━━━━━ Excerpted data ━━━━━

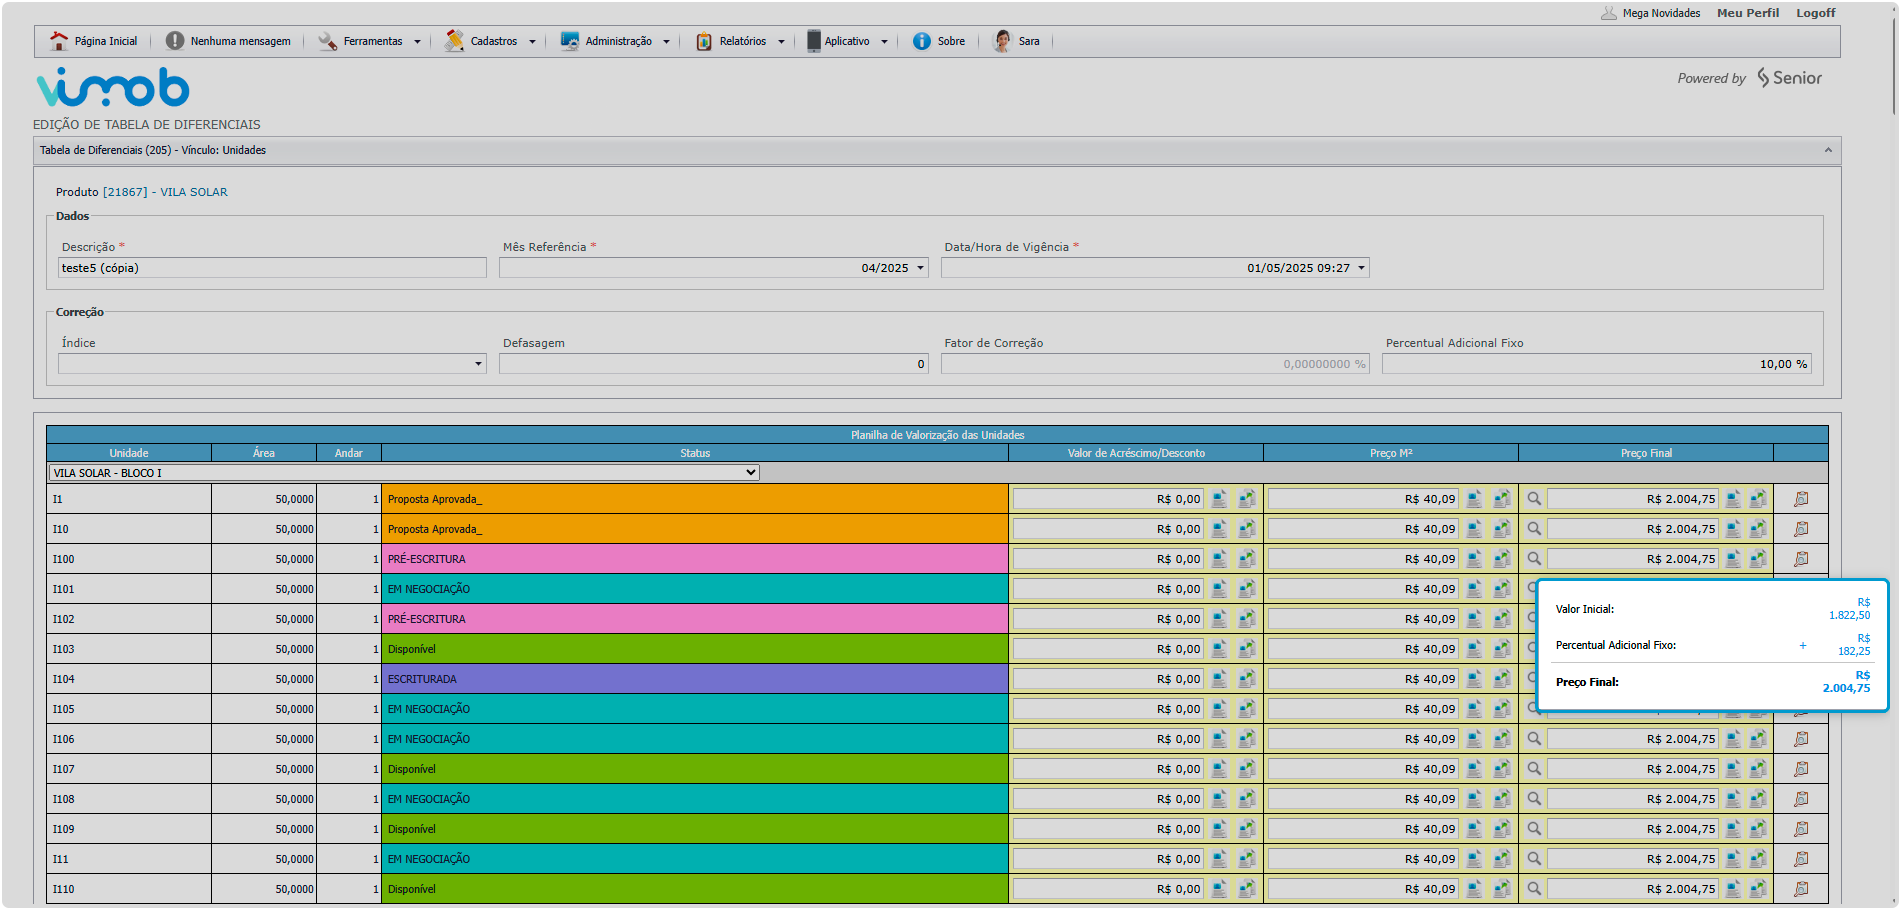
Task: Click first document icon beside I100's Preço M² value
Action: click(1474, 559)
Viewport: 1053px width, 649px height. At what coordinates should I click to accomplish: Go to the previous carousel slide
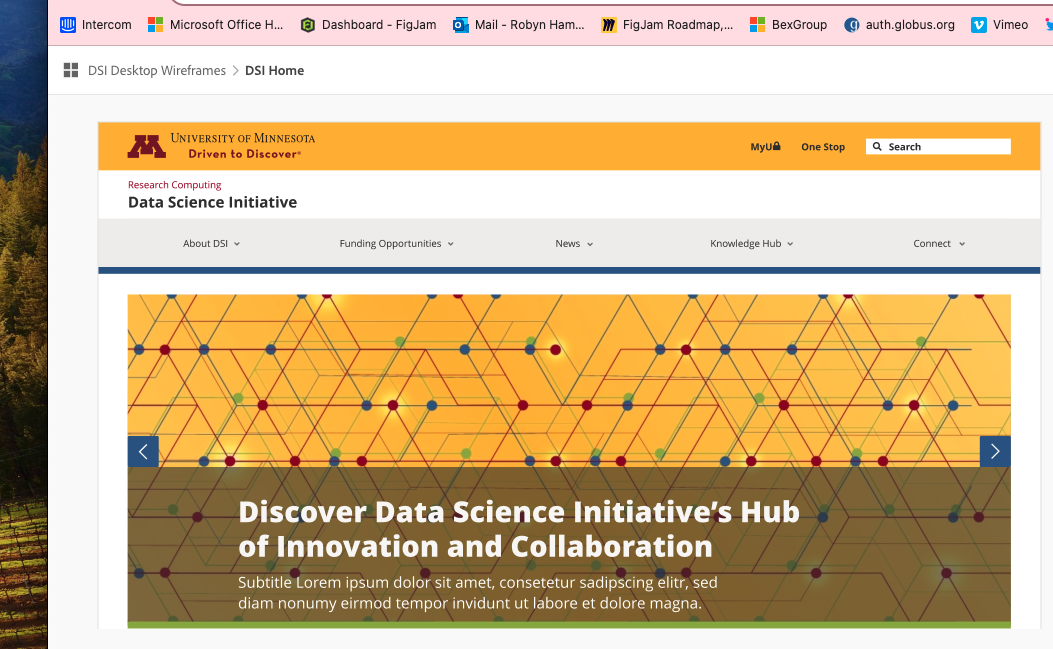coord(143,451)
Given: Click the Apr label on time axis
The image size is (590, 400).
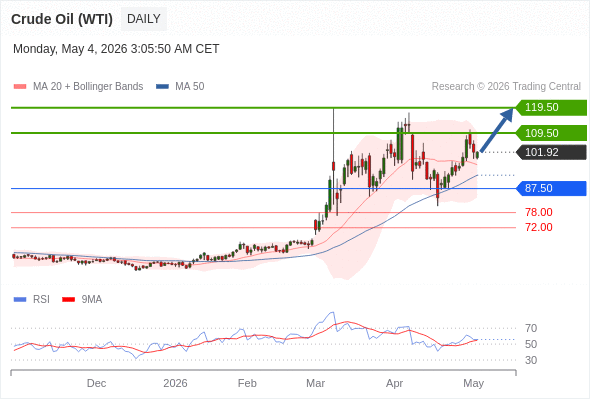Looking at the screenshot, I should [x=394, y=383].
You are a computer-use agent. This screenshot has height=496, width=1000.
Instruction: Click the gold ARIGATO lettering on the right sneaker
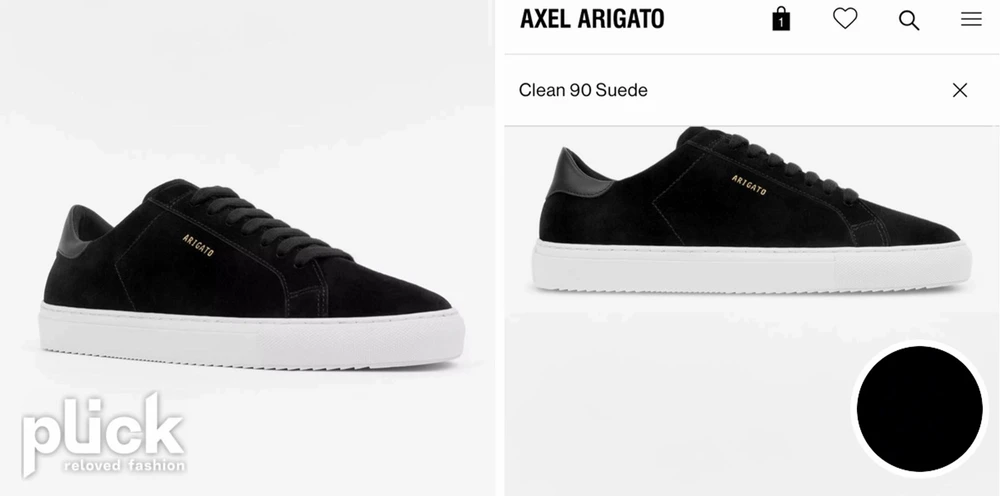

━━━━━

[Exercise instructions]: An exact copy of the lines from the one with "Viewport: 1053px width, 649px" through the end of the entries above, both included, is the whole answer. It contains no pictures.

[Reply]:
Viewport: 1053px width, 649px height. At what coordinates should I click to accomplish: Go to the previous carousel slide
coord(143,451)
Given: Click the Apr label on time axis
The image size is (590, 400).
Looking at the screenshot, I should [x=394, y=383].
You are a computer-use agent. This screenshot has height=496, width=1000.
Instruction: Click the gold ARIGATO lettering on the right sneaker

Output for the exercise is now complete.